> **WHAT THE TASK ASKS**:
Copy the lines below verbatim, from the line containing "1412x840 pixels." through the line containing "Looking at the screenshot, I should point(498,649).", inclusive, and nothing else from the data.

> **MATERIAL FOR THIS EXERCISE**:
-.-.-
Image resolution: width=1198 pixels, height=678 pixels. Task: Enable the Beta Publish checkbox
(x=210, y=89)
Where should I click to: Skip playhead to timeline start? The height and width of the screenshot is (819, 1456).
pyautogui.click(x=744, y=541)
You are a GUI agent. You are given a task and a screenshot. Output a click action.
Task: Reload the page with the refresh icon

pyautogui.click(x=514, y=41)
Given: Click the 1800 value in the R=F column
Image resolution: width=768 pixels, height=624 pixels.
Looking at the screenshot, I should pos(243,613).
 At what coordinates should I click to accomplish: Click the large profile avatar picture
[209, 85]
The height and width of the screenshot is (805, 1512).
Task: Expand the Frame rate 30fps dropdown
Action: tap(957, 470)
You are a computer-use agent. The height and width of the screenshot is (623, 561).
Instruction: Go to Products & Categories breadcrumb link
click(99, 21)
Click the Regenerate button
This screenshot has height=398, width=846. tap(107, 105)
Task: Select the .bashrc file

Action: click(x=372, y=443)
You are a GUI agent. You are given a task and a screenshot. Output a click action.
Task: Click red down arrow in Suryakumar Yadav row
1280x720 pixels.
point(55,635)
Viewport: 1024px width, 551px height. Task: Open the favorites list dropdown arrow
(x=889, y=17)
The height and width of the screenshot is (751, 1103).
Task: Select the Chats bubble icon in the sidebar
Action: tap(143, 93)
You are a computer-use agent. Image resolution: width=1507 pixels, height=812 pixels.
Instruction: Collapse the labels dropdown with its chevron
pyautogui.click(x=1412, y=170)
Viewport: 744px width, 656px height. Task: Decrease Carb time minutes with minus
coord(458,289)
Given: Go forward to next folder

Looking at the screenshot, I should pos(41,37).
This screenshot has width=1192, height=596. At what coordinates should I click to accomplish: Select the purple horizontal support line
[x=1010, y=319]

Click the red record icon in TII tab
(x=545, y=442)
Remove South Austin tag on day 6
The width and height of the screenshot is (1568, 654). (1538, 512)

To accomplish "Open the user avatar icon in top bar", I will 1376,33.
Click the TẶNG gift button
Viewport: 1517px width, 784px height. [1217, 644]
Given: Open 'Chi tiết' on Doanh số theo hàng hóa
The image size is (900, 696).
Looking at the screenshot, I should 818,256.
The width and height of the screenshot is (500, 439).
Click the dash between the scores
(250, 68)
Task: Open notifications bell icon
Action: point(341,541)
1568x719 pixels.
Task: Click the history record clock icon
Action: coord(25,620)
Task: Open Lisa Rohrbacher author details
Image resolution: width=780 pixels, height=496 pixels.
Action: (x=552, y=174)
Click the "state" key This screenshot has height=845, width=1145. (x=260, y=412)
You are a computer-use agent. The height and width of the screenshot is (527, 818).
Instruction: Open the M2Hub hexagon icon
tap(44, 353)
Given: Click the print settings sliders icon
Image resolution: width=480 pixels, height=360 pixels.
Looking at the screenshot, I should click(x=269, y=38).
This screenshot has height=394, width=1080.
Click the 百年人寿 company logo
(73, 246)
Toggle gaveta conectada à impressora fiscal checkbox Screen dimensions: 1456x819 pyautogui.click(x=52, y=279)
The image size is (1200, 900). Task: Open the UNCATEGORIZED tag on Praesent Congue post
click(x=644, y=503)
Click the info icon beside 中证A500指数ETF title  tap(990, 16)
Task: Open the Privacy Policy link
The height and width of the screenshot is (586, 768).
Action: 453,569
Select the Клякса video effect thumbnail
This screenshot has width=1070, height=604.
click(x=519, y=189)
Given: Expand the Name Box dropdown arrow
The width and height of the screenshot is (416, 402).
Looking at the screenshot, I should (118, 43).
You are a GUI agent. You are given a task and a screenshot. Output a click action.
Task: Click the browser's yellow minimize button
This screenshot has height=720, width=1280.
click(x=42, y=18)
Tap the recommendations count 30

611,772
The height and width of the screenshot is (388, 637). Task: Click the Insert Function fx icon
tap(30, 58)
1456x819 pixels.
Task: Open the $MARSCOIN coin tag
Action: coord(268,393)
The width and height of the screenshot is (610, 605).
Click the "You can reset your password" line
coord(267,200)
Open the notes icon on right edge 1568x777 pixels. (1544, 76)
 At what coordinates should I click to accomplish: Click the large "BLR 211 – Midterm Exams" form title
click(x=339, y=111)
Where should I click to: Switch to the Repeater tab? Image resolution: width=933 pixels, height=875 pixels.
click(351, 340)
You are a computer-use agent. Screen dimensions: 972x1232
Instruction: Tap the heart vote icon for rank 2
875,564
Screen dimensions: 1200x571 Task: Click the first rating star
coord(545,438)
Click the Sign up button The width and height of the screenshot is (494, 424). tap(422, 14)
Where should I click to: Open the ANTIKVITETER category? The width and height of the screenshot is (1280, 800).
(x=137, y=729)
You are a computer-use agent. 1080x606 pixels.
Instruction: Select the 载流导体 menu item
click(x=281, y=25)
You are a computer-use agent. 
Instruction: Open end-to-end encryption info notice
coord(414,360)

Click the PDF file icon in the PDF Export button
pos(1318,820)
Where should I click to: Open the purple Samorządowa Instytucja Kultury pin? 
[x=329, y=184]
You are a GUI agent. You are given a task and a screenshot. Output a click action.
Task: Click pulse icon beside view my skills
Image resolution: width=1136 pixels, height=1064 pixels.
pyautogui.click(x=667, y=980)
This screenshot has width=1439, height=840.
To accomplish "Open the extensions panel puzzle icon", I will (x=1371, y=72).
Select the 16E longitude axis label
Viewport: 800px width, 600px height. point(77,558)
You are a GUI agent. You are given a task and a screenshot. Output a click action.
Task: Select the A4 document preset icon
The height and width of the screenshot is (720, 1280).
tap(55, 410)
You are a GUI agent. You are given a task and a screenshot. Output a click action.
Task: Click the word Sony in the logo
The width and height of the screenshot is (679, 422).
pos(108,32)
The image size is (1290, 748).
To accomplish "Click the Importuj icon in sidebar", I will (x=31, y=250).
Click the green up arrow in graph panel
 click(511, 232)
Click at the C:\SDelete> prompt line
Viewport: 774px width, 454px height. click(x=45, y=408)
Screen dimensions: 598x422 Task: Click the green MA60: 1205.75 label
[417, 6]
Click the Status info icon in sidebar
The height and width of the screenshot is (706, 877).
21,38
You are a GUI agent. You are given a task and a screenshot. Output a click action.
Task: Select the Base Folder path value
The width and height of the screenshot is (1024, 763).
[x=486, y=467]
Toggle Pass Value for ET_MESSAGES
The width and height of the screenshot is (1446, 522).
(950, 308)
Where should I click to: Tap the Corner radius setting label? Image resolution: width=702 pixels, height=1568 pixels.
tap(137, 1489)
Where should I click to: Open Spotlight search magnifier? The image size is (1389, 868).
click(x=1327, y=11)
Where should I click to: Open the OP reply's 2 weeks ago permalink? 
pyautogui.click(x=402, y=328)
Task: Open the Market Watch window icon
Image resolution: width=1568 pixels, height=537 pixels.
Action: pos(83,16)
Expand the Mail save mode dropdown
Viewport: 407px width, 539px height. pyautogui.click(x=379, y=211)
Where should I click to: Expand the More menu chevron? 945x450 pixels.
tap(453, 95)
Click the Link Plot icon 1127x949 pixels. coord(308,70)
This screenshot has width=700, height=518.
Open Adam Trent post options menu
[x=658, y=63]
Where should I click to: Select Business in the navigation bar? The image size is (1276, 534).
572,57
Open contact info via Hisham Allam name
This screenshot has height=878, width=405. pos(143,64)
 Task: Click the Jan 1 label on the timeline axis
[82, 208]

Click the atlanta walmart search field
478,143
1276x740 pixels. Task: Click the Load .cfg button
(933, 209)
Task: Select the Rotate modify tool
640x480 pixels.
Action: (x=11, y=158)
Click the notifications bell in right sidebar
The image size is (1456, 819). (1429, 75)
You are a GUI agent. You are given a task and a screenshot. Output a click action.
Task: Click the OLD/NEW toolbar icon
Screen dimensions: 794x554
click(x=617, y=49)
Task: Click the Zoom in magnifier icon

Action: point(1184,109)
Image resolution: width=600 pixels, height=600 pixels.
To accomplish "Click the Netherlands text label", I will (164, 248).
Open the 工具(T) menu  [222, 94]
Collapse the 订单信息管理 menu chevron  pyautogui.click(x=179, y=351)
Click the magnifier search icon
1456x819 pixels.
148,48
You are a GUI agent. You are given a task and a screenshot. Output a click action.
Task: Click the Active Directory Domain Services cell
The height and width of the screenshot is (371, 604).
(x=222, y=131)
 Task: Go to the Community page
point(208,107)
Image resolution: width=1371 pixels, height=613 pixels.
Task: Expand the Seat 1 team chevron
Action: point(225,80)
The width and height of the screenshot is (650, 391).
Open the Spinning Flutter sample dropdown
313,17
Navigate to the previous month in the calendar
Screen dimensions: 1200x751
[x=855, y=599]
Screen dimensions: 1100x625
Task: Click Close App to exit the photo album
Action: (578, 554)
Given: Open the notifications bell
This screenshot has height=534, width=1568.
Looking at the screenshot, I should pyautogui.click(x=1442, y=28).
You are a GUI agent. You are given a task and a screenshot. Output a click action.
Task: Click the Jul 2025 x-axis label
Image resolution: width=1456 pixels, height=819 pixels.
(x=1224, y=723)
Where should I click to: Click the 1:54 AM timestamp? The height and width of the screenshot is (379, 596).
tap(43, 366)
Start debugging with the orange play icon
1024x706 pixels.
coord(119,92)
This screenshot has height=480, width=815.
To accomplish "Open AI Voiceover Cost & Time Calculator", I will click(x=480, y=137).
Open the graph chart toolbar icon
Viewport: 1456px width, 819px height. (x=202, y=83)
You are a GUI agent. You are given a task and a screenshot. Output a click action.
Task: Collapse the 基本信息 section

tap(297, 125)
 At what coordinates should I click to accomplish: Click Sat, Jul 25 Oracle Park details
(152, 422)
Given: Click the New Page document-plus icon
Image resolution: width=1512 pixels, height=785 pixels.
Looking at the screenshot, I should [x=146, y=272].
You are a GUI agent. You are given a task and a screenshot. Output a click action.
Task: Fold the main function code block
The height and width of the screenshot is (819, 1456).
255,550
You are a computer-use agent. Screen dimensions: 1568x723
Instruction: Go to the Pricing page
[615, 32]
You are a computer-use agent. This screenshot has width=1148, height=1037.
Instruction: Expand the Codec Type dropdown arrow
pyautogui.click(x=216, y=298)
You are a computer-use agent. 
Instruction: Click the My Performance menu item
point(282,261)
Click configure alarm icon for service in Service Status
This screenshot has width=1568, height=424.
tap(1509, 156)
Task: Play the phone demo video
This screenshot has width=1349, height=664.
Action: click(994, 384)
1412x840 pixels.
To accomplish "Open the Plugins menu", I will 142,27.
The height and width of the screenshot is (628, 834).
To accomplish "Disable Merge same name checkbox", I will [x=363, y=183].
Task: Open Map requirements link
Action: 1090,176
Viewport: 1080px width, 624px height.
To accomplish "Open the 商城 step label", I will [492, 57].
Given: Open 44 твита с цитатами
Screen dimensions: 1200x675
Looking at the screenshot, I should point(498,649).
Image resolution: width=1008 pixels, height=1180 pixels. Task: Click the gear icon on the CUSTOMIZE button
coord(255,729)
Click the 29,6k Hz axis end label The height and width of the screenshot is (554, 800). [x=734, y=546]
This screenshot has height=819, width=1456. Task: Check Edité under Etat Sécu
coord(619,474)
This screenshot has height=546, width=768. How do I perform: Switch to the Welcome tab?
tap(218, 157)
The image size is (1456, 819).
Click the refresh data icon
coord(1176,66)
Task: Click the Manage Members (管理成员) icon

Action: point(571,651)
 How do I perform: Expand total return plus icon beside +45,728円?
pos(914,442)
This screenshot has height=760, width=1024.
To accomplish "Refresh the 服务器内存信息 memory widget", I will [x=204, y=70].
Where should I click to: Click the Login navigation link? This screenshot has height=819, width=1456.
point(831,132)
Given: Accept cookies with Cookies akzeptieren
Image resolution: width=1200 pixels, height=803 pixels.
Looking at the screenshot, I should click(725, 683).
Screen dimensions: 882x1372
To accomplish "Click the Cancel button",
-.-.-
> **THE SOLUTION**:
1412x840 pixels.
To accomplish "Open the Plugins menu", I will 142,27.
The height and width of the screenshot is (628, 834).
To accomplish "Disable Merge same name checkbox", I will [x=363, y=183].
Task: Open Map requirements link
Action: 1090,176
Viewport: 1080px width, 624px height.
To accomplish "Open the 商城 step label", I will [492, 57].
Given: Open 44 твита с цитатами
Screen dimensions: 1200x675
Looking at the screenshot, I should point(498,649).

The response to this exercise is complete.